• **INFORMATION**:
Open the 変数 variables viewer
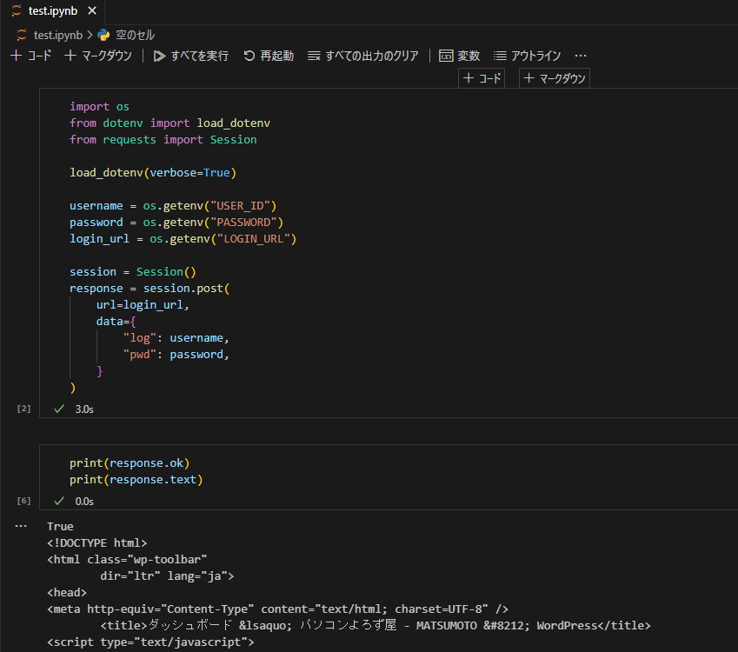pos(460,55)
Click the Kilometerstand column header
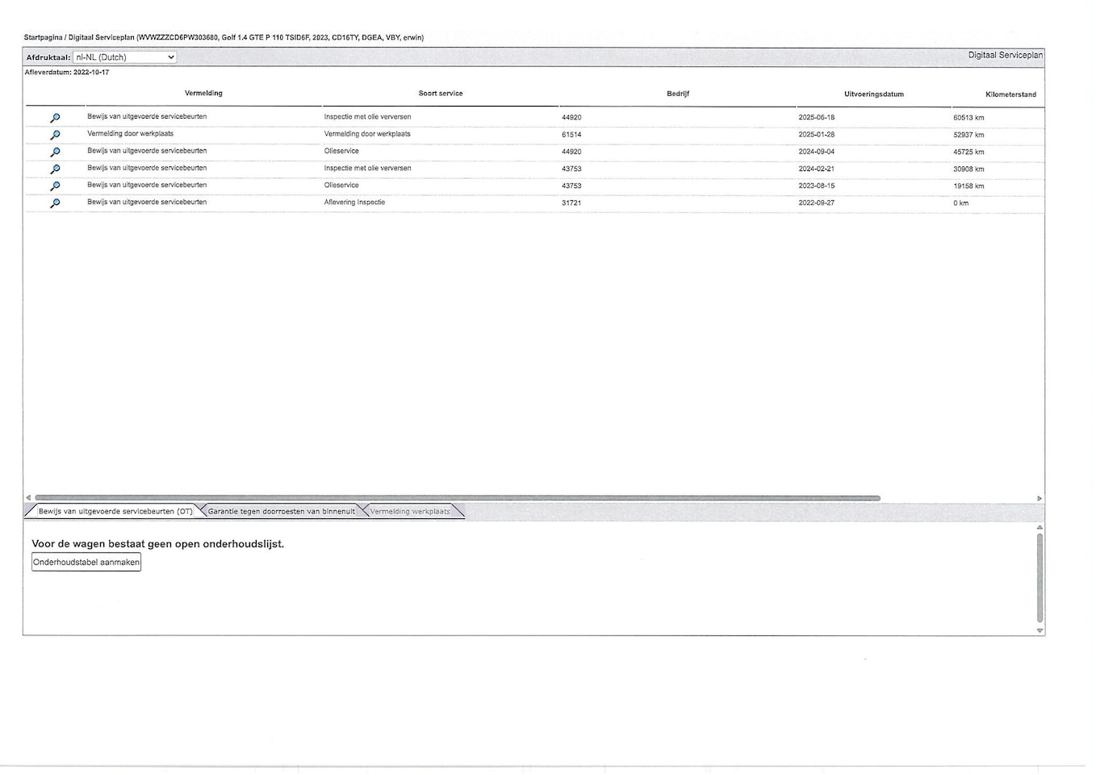Image resolution: width=1096 pixels, height=775 pixels. pyautogui.click(x=1010, y=94)
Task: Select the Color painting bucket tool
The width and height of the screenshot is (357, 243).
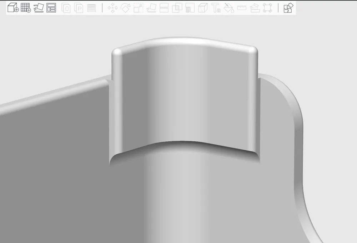Action: tap(229, 8)
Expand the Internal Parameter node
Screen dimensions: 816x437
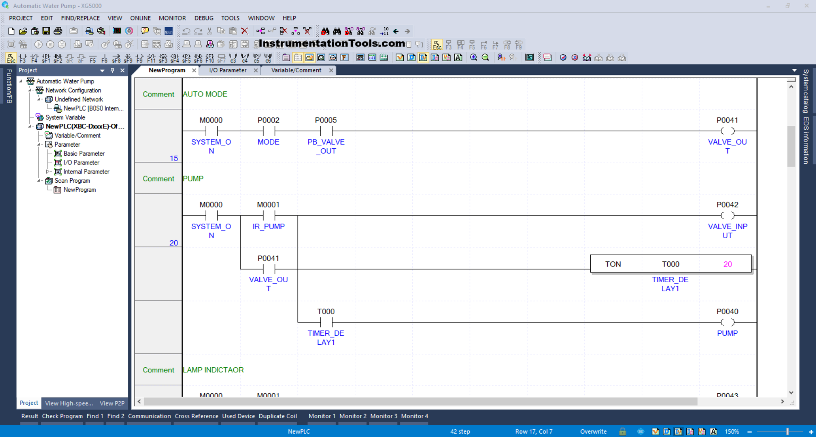point(48,172)
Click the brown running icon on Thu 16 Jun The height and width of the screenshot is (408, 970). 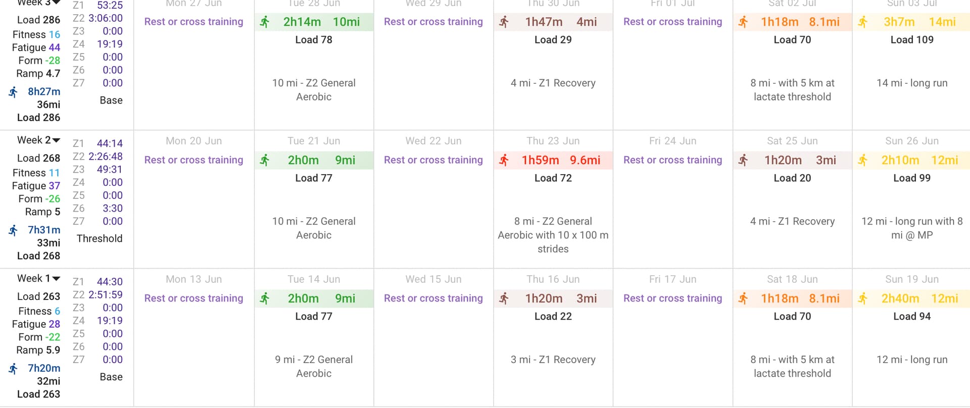(504, 299)
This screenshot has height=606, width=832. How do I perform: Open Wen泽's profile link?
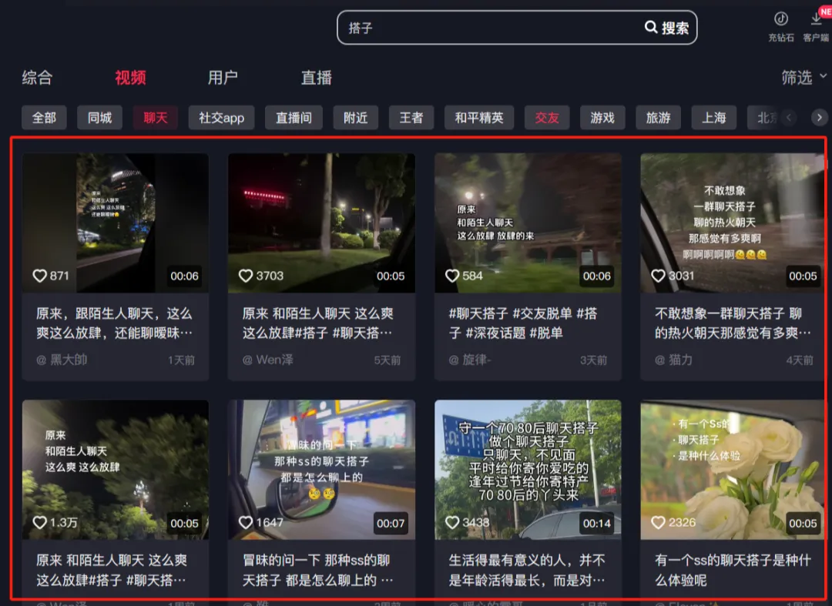(x=267, y=359)
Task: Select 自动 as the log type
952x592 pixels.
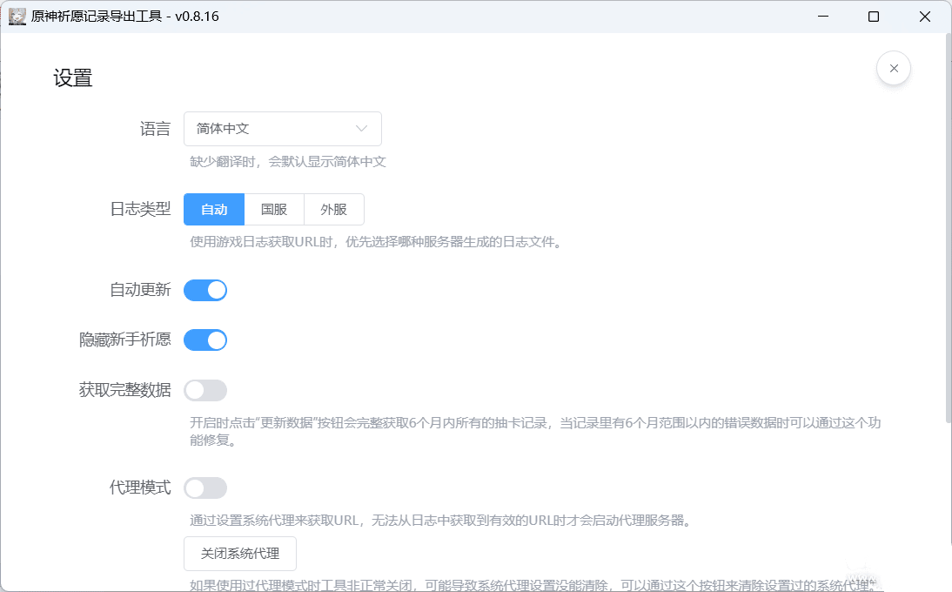Action: tap(214, 210)
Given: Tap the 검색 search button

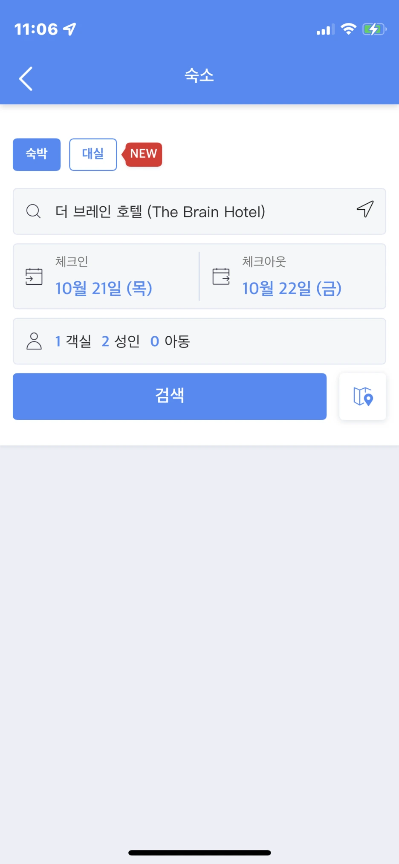Looking at the screenshot, I should click(x=170, y=396).
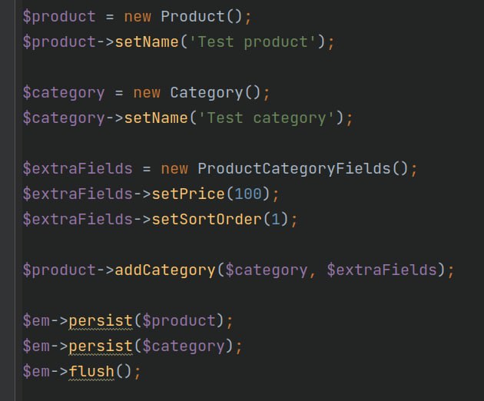The height and width of the screenshot is (401, 484).
Task: Click the $extraFields variable declaration
Action: tap(78, 169)
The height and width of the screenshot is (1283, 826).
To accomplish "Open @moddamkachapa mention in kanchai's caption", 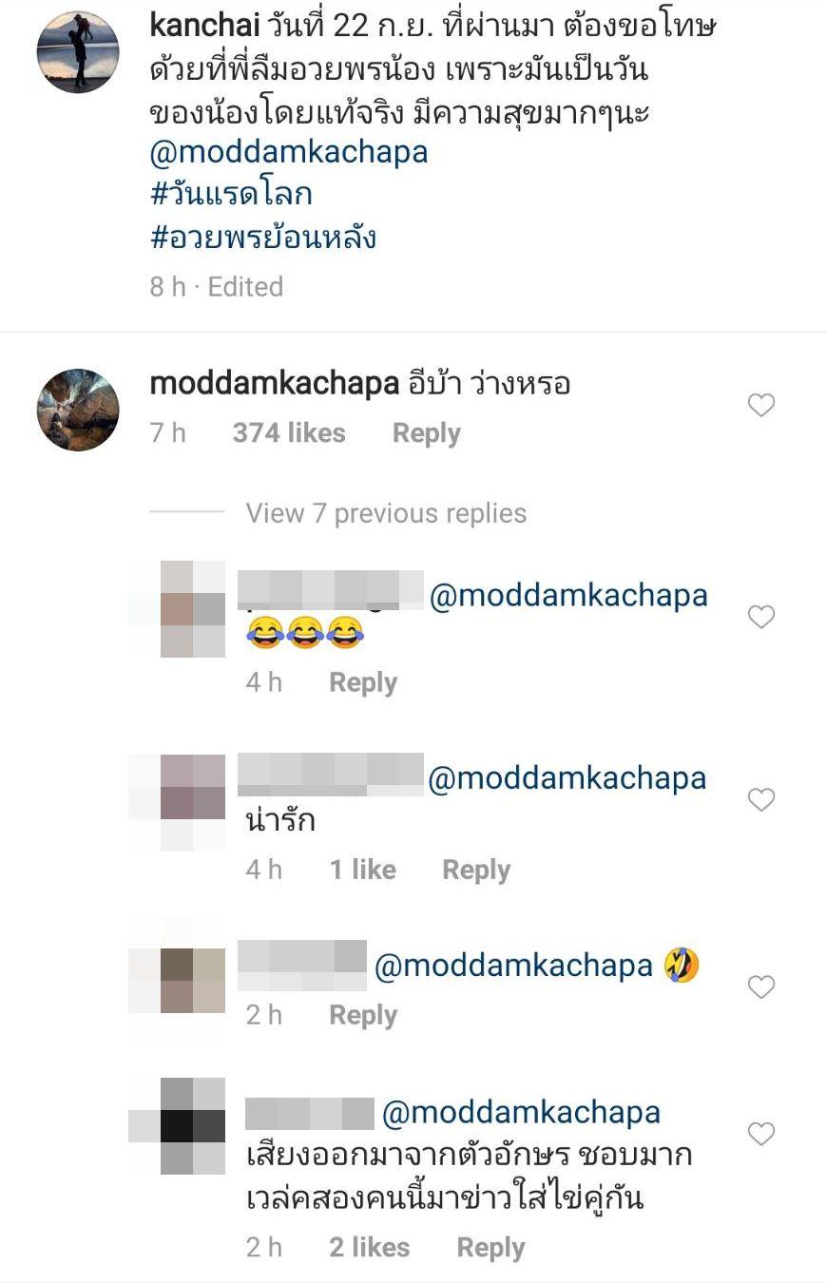I will click(289, 152).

• **DESCRIPTION OF THE TASK**: Answer with one number, namely the count of lines in the entries that include the word "Select".

• **EXERCISE OUTPUT**: 2